The officer added that Hamas suffered significant damage during the IDF operation and is interested in ending the war, “but not with zero achievements from its standpoint.” The coming days will determine how the fighting will end, he said.
He stressed that Israel doesn’t want to destroy the Hamas government, because it “has an interest in having an 'address' in the Gaza Strip. The Somalia scenario, in which a state deteriorates into subgroups, can happen, but we don’t want it to happen.”
If Israel did want to decisively defeat Hamas, he added, the army would need seven to 10 days to reoccupy all of Gaza, then another year or two to “destroy the terrorist infrastructure.” But “that isn’t the task the IDF was given, and rightly so,” he said.
Military Intelligence believes the vast majority of Hamas’ cross-border tunnels have been destroyed. Apparently, the organization still has about one-third of the number of rockets it began the war with.

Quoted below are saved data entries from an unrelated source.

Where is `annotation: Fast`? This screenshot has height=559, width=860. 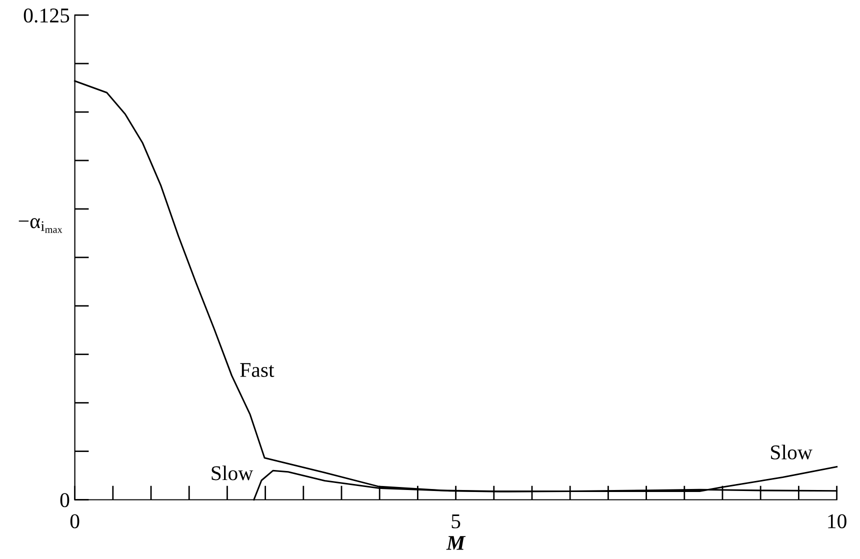 annotation: Fast is located at coordinates (257, 370).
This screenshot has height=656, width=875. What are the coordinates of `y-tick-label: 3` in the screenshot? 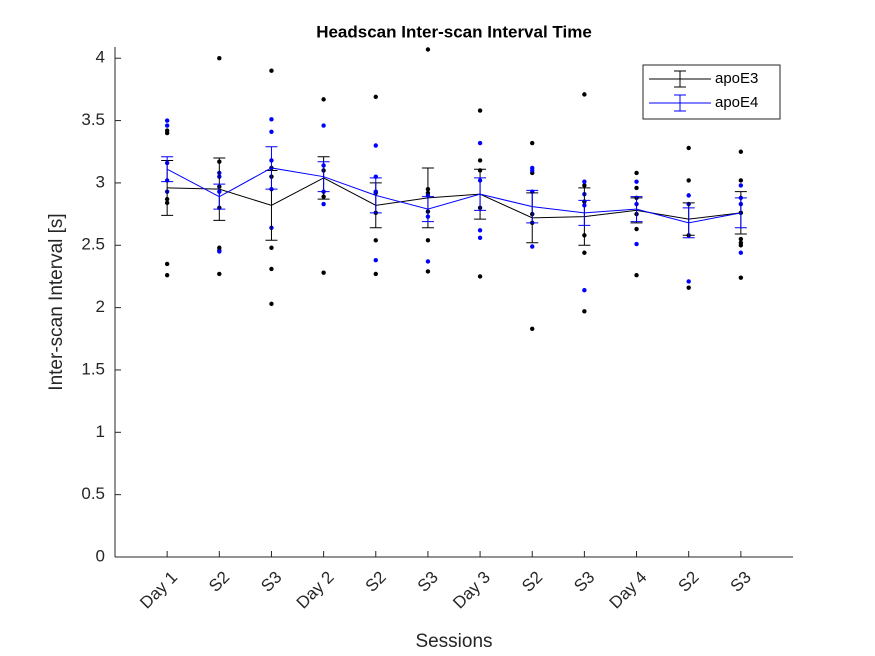 It's located at (100, 182).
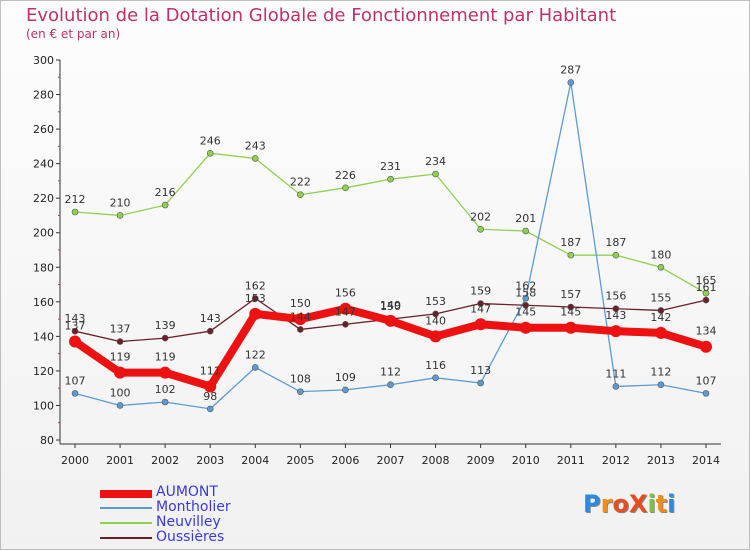 This screenshot has width=750, height=550. I want to click on logo-letter: i, so click(672, 504).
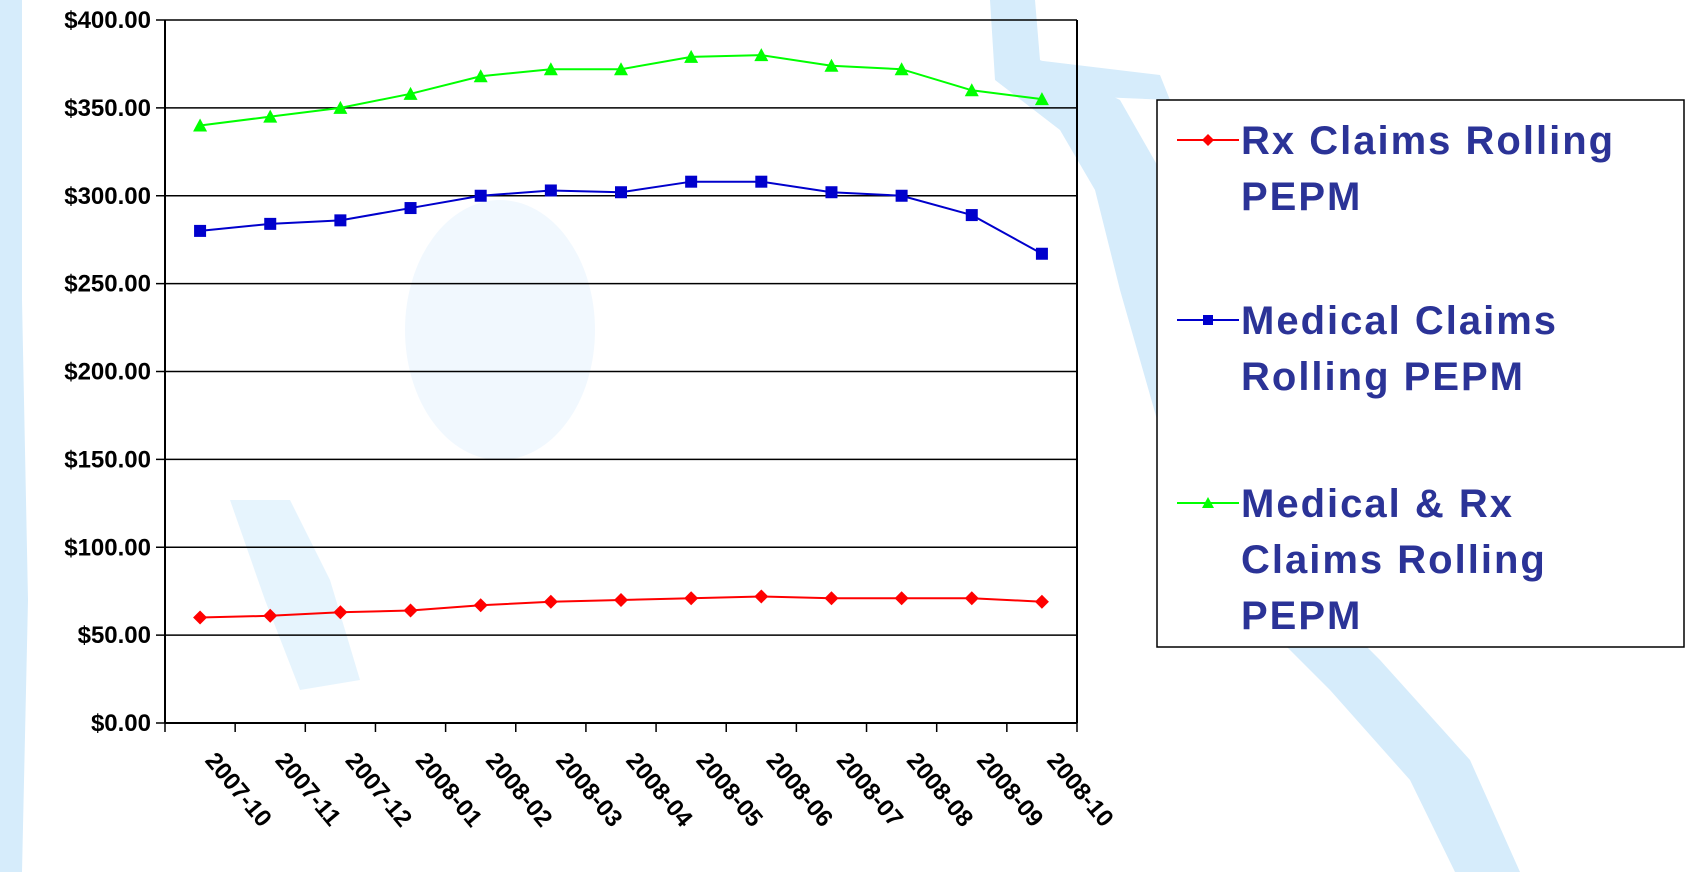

The senior officer noted that destruction of the tunnels wasn’t initially one of the operation’s goals, although it became one of the main objectives as the fighting progressed. He also said that only after embarking on the effort to destroy the subterranean structures did the army realize it couldn’t be done quickly. At that point, a decision was made that finishing the job took precedence over shortening the war.
Eight months ago, the IDF Southern Command was assigned the task of locating the attack tunnels Hamas had built under the border into Israel. But in practice, detailed knowledge about how to locate and destroy the tunnels was accumulated only once the fighting began. Initially, for instance, the army thought they could be bombed from the air, but it later discovered that this interfered with the process of tracing the tunnels' routes and finding all the shafts and secondary branches. In the end, however, a decision was made to bomb certain known shafts anyway, even if that made it harder to locate other such openings.
The officer said he expects the operation to “ensure a better window of time for a good situation” – i.e. a longer interval before the next round. Nevertheless, he added, the IDF expects that Hamas will indeed dig new tunnels into Israel and try to rebuild its arsenal.
Once the IDF has finished destroying the tunnels, it plans to let Palestinians who evacuated their homes to return them, pending army approval. The IDF recognizes that the displaced Palestinians are in a “difficult humanitarian situation,” and therefore, the officer said, it wants to “do everything possible to make life easier for the population ... We’re making every effort to avoid a humanitarian crisis.”
An MI officer acknowledged that Gaza “is beginning the reconstruction process from a much lower point than Lebanon in 2006,” after the Second Lebanon War.